By: Jeriah Bowser
Note: Originally published at the Hampton Institute
Imagine with me, if you will, a quiet summer day in the mountains of western Colorado. An Iranian Imam, a Southern Baptist minister from Arkansas, a feminist author and activist from Portland, a Chinese businessman, and myself have all decided to go for a walk up the mountain, enjoying the crisp air and glorious landscapes that such a stroll promises to offer.
As we crest the top of a hill, the Chinese businessman starts yelling something about a dragon and waving his arms emphatically at something that he apparently sees off to the left and down the hill a bit. The rest of us, eager to see what the commotion is all about, eagerly rush forward, jostling each other’s shoulders and egos along the way.
The Imam, being right behind the Chinese man, loudly declares that he sees a lion, the lion of the glorious people of Iran and the prophet Mohammed, and instantly prostrates himself on the ground, consecrating the area for himself and those to follow.
The Baptist minister, a little red-faced from the elevation and excitement, nearly trips over the Imam, steadies himself, and shouts back to the rest of us, “It’s the lamb of God, the perfect sacrifice sent to wash us of our sins and show us the way to heaven!” He motions us over to him and launches into a sermon concerning the blood of lamb and the price of salvation, all the while paying little attention to the Imam’s fingers he was stepping on.
The feminist author immediately tells the minister to shut the hell up and calm down, as she too surveys the landscape and immediately cries out, “Oh my God, there’s a child down there! She looks like she’s in trouble, does anyone have a rope or something?!?”
By the time I finally catch up to the rest of the group, the Imam is shaking with rage that the feminist author is telling him that there is no lion there, the Baptist minister is aggressively shoving gospel tracts into the Chinese mans’ pockets, and the feminist is outraged at how no-one sees the potential danger to the little girl below her.
Unfortunately, I don’t help much as I immediately yell at the Baptist to pick up his tracts that he is littering the mountainside with and don’t see anything exciting on the hill below us.
It’s not clear who threw the first punch, but within seconds we are a violent, throbbing mass of violently shameful humanity, each of us determined to prove what we saw on the hill at the point of fists and elbows.

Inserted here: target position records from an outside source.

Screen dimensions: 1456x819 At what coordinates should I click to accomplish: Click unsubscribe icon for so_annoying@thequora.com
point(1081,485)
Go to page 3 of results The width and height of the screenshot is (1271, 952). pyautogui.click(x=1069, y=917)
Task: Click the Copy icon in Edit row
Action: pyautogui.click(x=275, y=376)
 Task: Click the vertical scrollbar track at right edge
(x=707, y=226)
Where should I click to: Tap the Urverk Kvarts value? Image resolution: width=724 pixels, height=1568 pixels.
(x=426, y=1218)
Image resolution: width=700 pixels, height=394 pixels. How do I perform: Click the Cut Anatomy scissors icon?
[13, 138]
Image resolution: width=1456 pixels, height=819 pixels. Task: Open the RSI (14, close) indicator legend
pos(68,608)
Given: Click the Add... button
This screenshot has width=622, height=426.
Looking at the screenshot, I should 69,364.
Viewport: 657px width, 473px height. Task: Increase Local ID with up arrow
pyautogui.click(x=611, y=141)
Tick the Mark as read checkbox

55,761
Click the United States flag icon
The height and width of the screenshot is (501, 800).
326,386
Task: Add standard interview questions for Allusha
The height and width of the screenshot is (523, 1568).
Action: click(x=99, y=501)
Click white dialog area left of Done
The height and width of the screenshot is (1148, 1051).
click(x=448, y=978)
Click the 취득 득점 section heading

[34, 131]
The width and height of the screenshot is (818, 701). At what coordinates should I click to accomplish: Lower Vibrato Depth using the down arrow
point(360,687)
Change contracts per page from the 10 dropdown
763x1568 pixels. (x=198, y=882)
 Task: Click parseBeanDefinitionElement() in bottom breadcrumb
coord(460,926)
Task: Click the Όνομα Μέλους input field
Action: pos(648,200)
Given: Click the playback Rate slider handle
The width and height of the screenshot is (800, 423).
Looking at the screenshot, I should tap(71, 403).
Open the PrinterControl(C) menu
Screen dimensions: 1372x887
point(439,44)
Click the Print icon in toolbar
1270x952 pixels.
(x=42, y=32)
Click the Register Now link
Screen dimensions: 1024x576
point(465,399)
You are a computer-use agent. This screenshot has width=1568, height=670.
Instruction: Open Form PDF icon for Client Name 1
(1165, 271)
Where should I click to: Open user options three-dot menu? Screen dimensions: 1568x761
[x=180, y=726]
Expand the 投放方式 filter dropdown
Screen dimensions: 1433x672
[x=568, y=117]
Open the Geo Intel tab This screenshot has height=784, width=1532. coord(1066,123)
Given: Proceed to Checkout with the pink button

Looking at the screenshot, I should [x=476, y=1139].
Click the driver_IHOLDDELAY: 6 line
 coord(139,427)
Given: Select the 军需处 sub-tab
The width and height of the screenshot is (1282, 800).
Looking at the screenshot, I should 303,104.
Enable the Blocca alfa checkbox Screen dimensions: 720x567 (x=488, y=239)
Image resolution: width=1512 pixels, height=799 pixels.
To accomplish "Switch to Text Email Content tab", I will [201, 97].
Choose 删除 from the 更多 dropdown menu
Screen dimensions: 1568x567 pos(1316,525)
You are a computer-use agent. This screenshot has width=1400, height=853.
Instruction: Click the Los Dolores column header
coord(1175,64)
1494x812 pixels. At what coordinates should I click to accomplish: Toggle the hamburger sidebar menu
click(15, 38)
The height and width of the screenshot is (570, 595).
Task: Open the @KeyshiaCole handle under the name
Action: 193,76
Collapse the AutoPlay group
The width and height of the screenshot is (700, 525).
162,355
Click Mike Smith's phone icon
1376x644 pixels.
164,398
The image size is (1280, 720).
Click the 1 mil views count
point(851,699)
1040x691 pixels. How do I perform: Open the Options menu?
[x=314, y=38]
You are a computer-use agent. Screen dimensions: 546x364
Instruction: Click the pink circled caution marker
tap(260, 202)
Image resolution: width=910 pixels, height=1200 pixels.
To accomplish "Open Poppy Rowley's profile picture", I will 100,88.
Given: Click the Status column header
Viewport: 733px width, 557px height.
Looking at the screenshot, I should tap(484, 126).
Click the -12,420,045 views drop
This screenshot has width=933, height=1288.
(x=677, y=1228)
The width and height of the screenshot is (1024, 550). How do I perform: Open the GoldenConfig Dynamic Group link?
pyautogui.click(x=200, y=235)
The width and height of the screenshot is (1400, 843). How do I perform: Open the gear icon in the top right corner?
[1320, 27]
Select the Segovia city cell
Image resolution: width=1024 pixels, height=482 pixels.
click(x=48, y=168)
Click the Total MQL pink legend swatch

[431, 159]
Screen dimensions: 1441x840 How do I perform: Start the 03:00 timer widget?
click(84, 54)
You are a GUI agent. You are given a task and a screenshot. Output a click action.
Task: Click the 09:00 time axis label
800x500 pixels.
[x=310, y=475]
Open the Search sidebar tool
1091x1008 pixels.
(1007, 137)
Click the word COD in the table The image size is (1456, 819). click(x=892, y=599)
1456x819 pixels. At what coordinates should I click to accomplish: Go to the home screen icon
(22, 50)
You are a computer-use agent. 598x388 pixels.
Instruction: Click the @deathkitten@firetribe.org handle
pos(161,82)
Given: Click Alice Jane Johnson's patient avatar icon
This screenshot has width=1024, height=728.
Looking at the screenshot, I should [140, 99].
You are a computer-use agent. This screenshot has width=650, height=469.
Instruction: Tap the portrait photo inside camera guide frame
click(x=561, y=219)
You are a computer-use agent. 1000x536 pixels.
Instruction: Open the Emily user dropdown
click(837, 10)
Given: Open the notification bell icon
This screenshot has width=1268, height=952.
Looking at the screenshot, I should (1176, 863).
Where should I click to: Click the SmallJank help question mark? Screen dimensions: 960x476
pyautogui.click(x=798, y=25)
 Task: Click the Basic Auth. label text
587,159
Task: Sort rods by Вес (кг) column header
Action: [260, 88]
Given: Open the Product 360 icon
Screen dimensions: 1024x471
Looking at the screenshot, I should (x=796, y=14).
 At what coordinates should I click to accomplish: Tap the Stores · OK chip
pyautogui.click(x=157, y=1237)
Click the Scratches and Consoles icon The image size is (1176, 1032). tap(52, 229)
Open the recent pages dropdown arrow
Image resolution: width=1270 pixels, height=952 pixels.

After several minutes of fighting and cursing have taken place, I pull myself out of the wreckage of flesh and dirt and cry with all my heart, “STOP!!” The violence settles as I continue my plea “Why are we doing this?!? Why are we attacking each other? What do we have to prove?”
As my companions slowly untangle themselves from each other and assess the damages wrought upon themselves each other, I slump slowly to the ground, put my head in my hands, and cry.
Why do I cry? Because I have yet again experienced and participated one of the oldest and most shameful traditions of my species – Attacking that which is different instead of seeking to understand or learn from it.
I might take some consolation in the fact that I am in great company, given the current state of world affairs. Today, as I write this, over six million people are displaced around the world due to religious, ethnic, and political violence. Six million individuals who have had their land, homes, family, and basic human rights taken from them due to this action that I just engaged in.
What if instead of attacking those who disagreed with us, we learned from them? What if me and my weird cadre of friends had sat down on that hillside and shared our experiences and perspectives, and sought to understand each other? What if we focused on the things that we had in common and combined our experiences to find what was beautiful and true in what we had witnessed?
Maybe, just maybe if we had done that, we might have discovered that based on our various positions along the path, we were actually seeing different pieces of the puzzle of what actually happened on the hillside that afternoon. And if, if we could do that, we might discover that smiling up at us from that lush field of columbines and field asters,
was a majestic golden lion lying down peacefully with a little white lamb, and a little child was leading them….
Jeriah Bowser is an autodidactic student of philosophy, sociology, psychology, environmental studies, religion, anthropology, and theology. His tumultuous upbringing and personal experiences with incarceration and injustice have given him a passion for social justice and equality, and he actively pursues his vision for a better world. His careers as a wilderness guide, survival school teacher, and paraprofessional therapist have given him a unique outlook on the world and how humans fit into it. Jeriah’s dream is to run naked through the woods, eating berries and roots, making primitive tools, tracking coyotes, and writing anarchist theory on birch bark. When he’s not lost in the wilderness, he loves spending time with his wife Angie and his cat Bruce.